Python：使用索引展平嵌套列表 [英] Python: flatten nested lists with indices

问题描述

给出一个任意大小的任意深度嵌套列表的列表，我想在树中的所有元素上有一个平坦的，深度优先的迭代器，但是路径指示也是这样的：

Given a list of arbitrairly deep nested lists of arbitrary size, I would like an flat, depth-first iterator over all elements in the tree, but with path indicies as well such that:

for x, y in flatten(L), x == L[y[0]][y[1]]...[y[-1]]. 

这是

L = [[[1, 2, 3], [4, 5]], [6], [7,[8,9]], 10]
flatten(L)

应该收益：

(1, (0, 0, 0)),
(2, (0, 0, 1)),
(3, (0, 0, 2)),
(4, (0, 1, 0)),
(5, (0, 1, 1)),
(6, (1, 0)),
(7, (2, 0)),
(8, (2, 1, 0)),
(9, (2, 1, 1)),
(10, (3,))

我使用带有 yield的生成器为此做了一个递归实现陈述：

def flatten(l):
    for i, e in enumerate(l):
        try:
            for x, y in flatten(e):
                yield x, (i,) + y
        except:
            yield e, (i,)

但我不认为这是一个好的或负责任的实施，有没有任何方法可以做到这一点更一般地说只使用内置函数或std lib这样的东西，比如 itertools ？

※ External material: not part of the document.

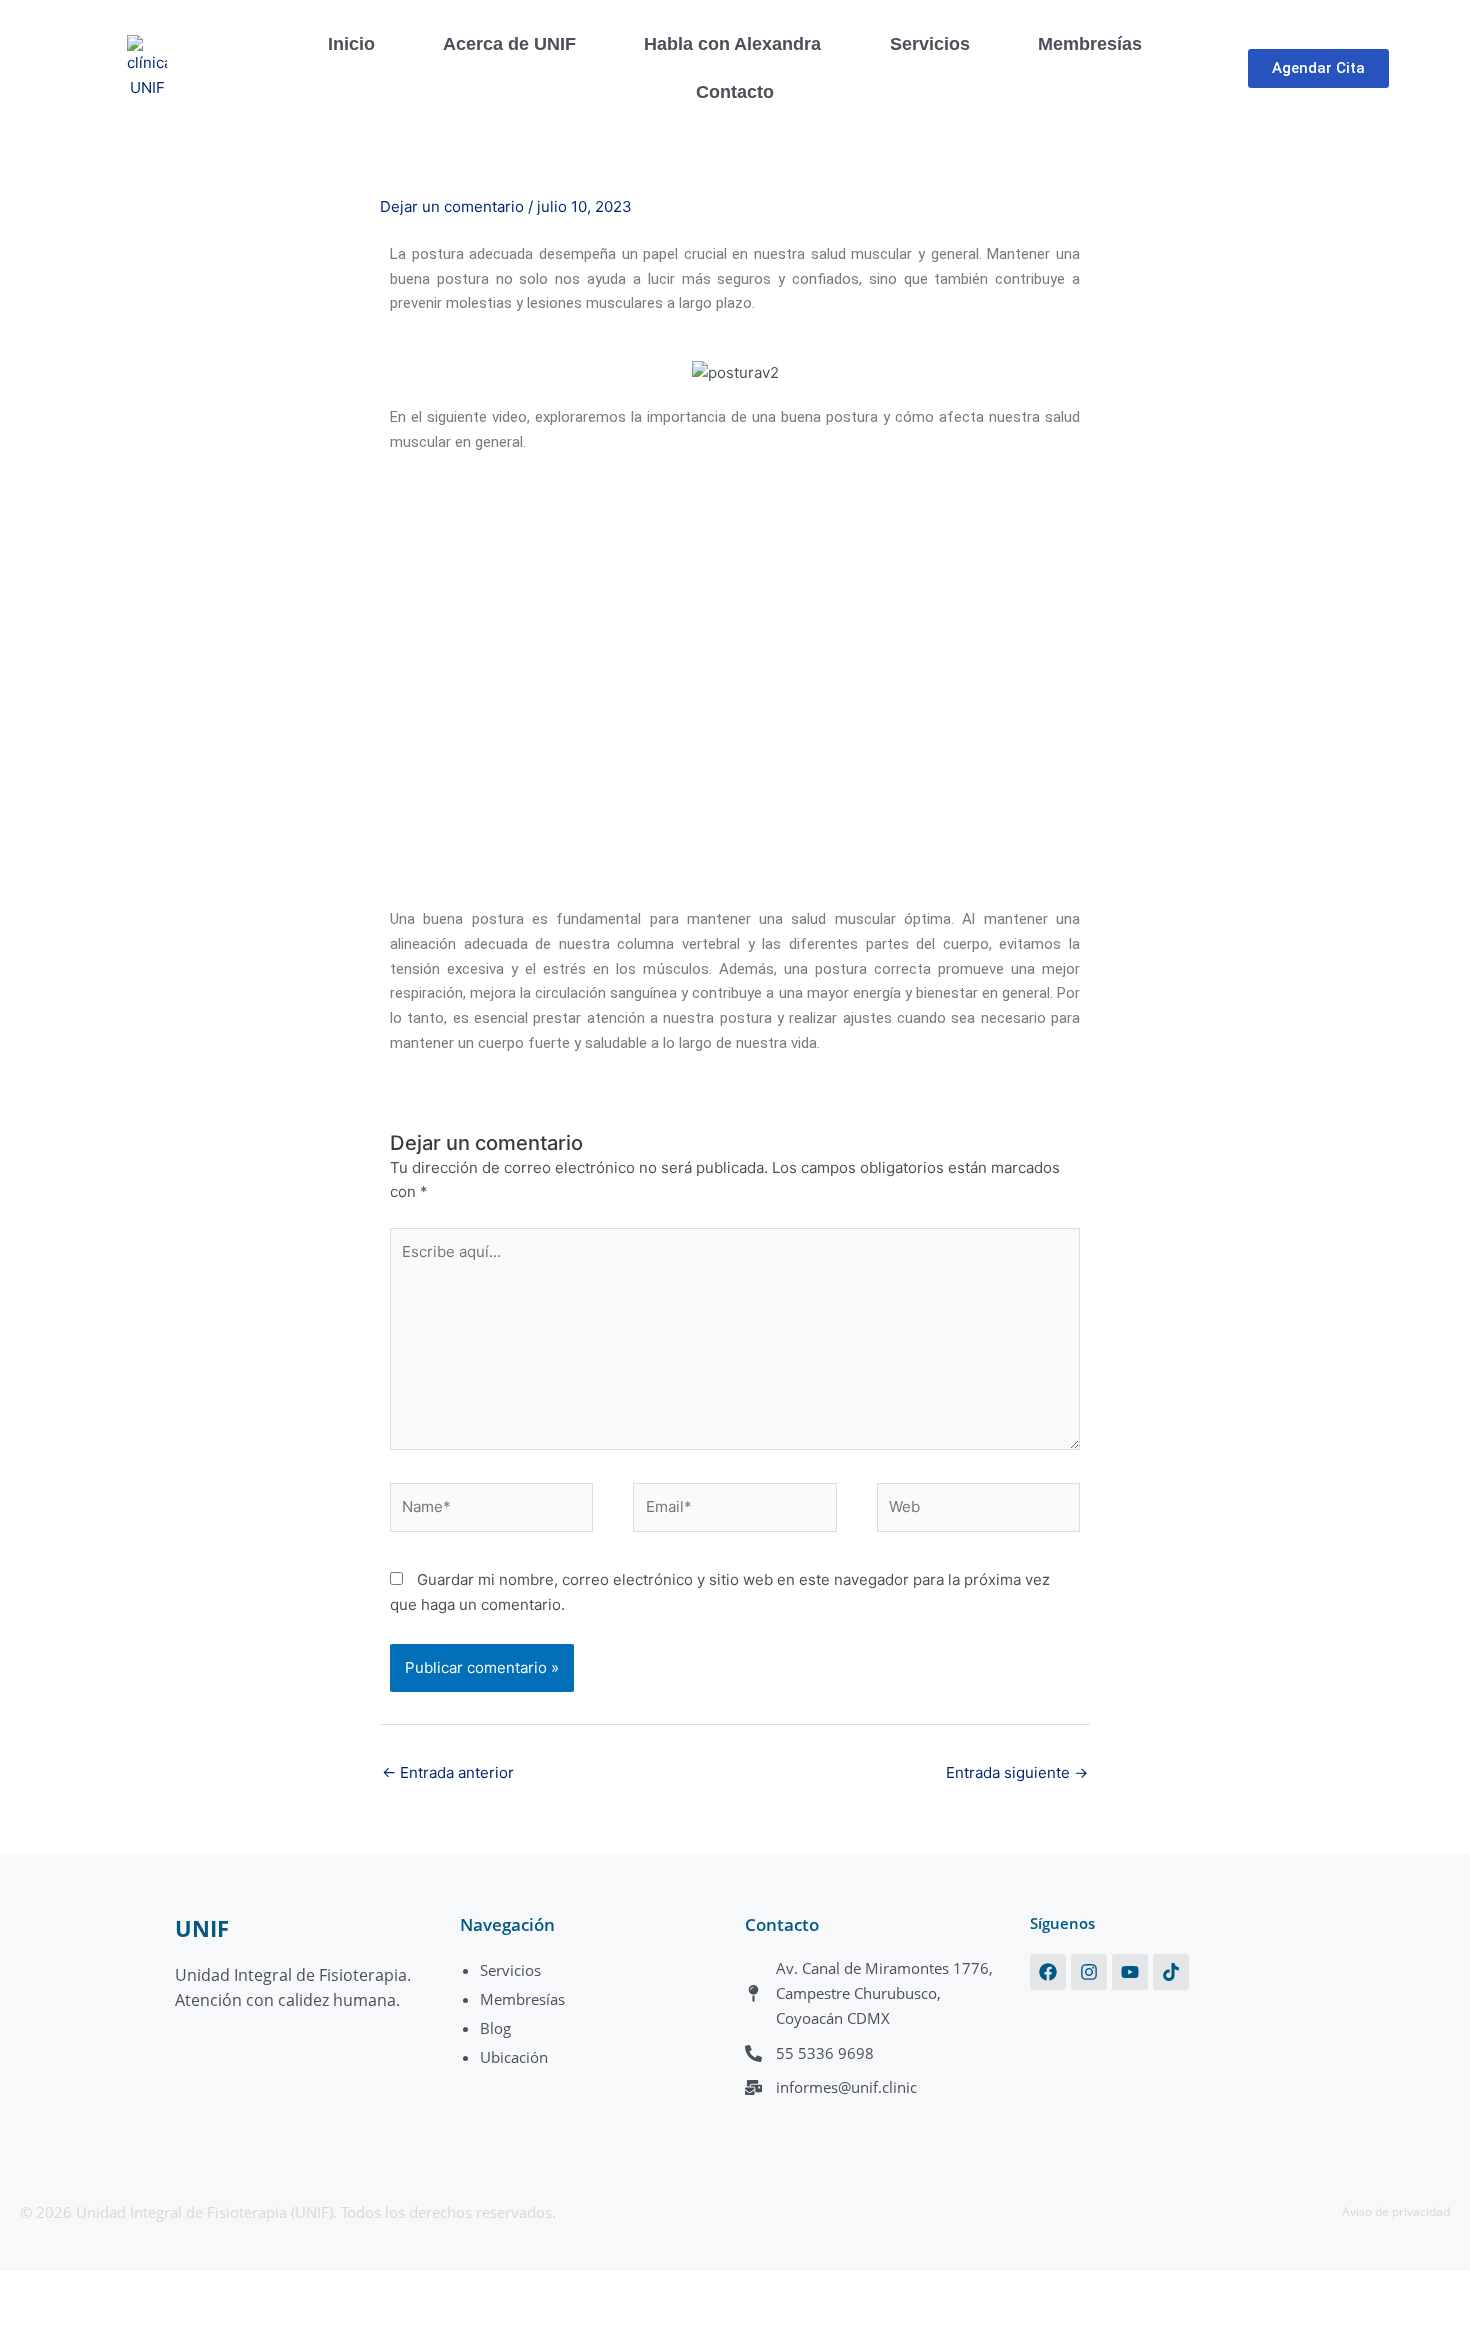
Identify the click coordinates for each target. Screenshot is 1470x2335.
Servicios (930, 44)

but I don't think its a good or responsible implementation, Is there any recipe for doing this more generally just using builtins or std lib stuff like itertools ?

推荐答案

我认为你自己的解决方案没问题，没有什么比这更简单，而且Python的标准库也无济于事。但这是另一种方式，它以迭代方式而不是递归方式工作，因此它可以处理非常深层次的嵌套列表。

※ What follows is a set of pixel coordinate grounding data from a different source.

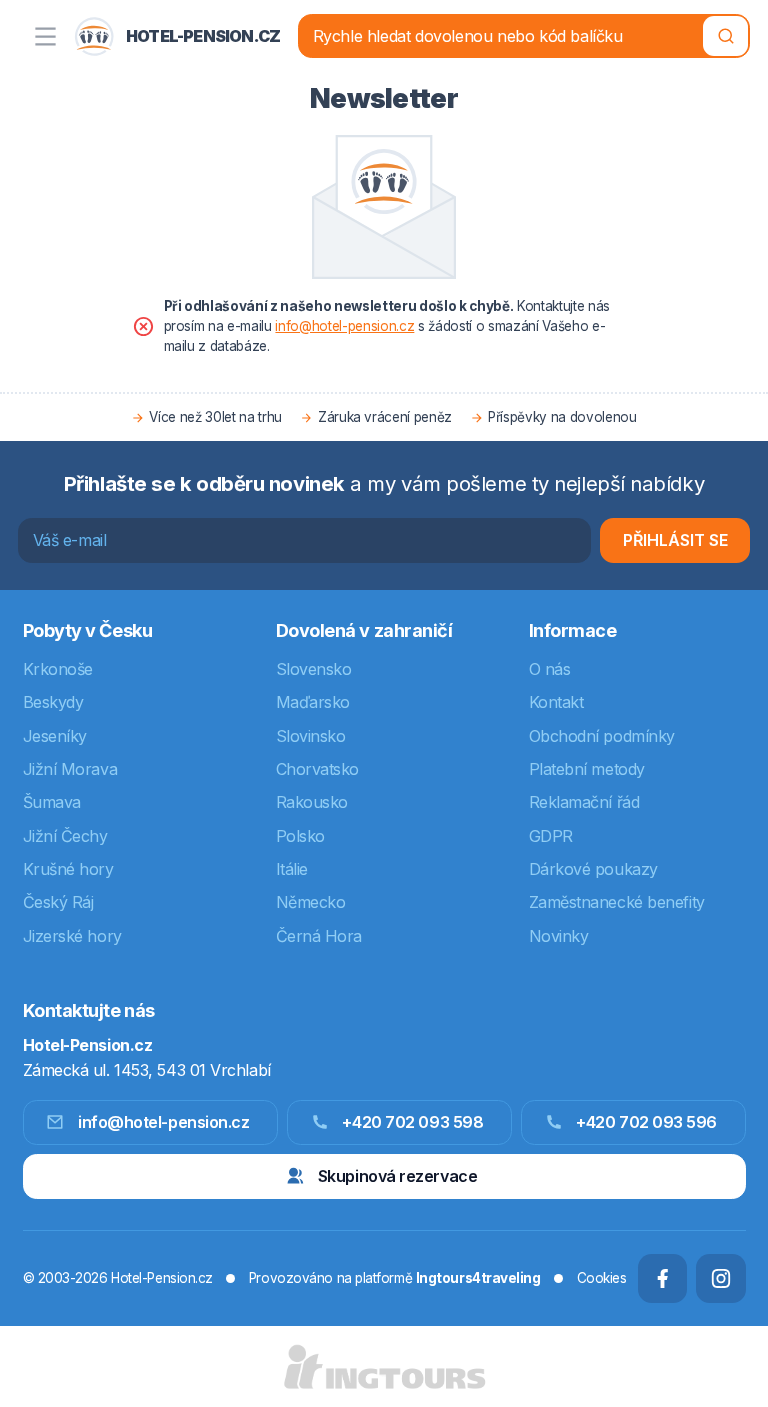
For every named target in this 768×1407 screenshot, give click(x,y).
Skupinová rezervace (397, 1176)
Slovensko (314, 669)
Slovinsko (311, 736)
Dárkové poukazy (593, 869)
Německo (311, 902)
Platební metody (587, 769)
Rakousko (312, 802)
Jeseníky (55, 736)
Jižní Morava (70, 769)
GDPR (551, 836)
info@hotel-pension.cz (344, 326)
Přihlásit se (675, 540)
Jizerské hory (72, 936)
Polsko (300, 836)
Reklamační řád (584, 802)
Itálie (292, 869)
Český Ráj (58, 902)
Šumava (52, 802)
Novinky (559, 936)
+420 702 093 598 (412, 1122)
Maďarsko (313, 702)
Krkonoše (58, 669)
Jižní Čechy (65, 836)
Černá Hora (319, 936)
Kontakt (556, 702)
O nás (550, 669)
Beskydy (53, 702)
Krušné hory (68, 869)
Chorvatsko (318, 769)
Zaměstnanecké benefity (617, 902)
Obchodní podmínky (602, 736)
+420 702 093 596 (646, 1122)
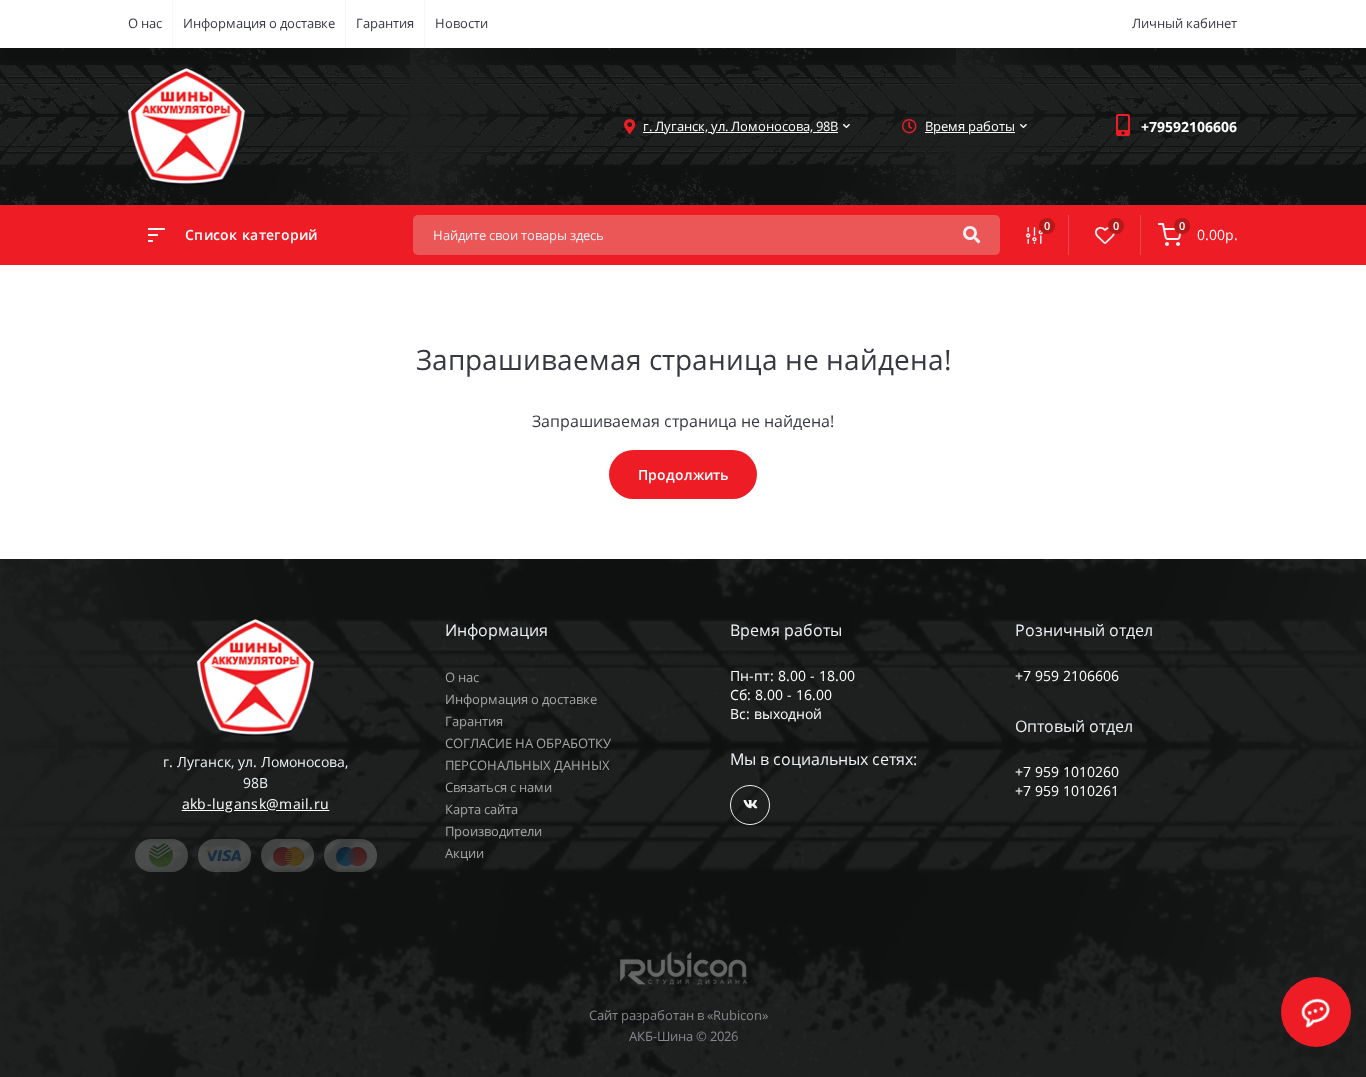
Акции (464, 853)
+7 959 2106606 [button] (1067, 675)
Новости (461, 23)
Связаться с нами (498, 787)
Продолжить (683, 474)
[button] (1189, 126)
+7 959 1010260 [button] (1067, 771)
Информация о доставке (259, 23)
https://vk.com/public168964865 (750, 805)
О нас (145, 23)
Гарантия (385, 23)
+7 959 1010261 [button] (1067, 790)
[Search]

I think your own solution is alright, that there's nothing really simpler, and that Python's standard library stuff wouldn't help. But here's another way anyway, which works iteratively instead of recursively so it can handle very deeply nested lists.

def flatten(l):
    stack = [enumerate(l)]
    path = [None]
    while stack:
        for path[-1], x in stack[-1]:
            if isinstance(x, list):
                stack.append(enumerate(x))
                path.append(None)
            else:
                yield x, tuple(path)
            break
        else:
            stack.pop()
            path.pop()

我将当前活动列表保存在枚举迭代器的堆栈上，并将当前索引路径保留为另一个堆栈。然后在while循环中，我总是尝试从当前列表中获取下一个元素并对其进行适当处理：

I keep the currently "active" lists on a stack of enumerate iterators, and the current index path as another stack. Then in a while-loop I always try to take the next element from the current list and handle it appropriately:

• 如果下一个元素是一个列表，然后我在堆栈上推送它的枚举迭代器，并为索引路径堆栈上的更深层索引腾出空间。


• If下一个元素是一个数字，然后我将它与它的路径一起产生。


• 如果当前列表中没有下一个元素，那么我将它删除（或者更确切地说是它的迭代器）堆栈中的索引点。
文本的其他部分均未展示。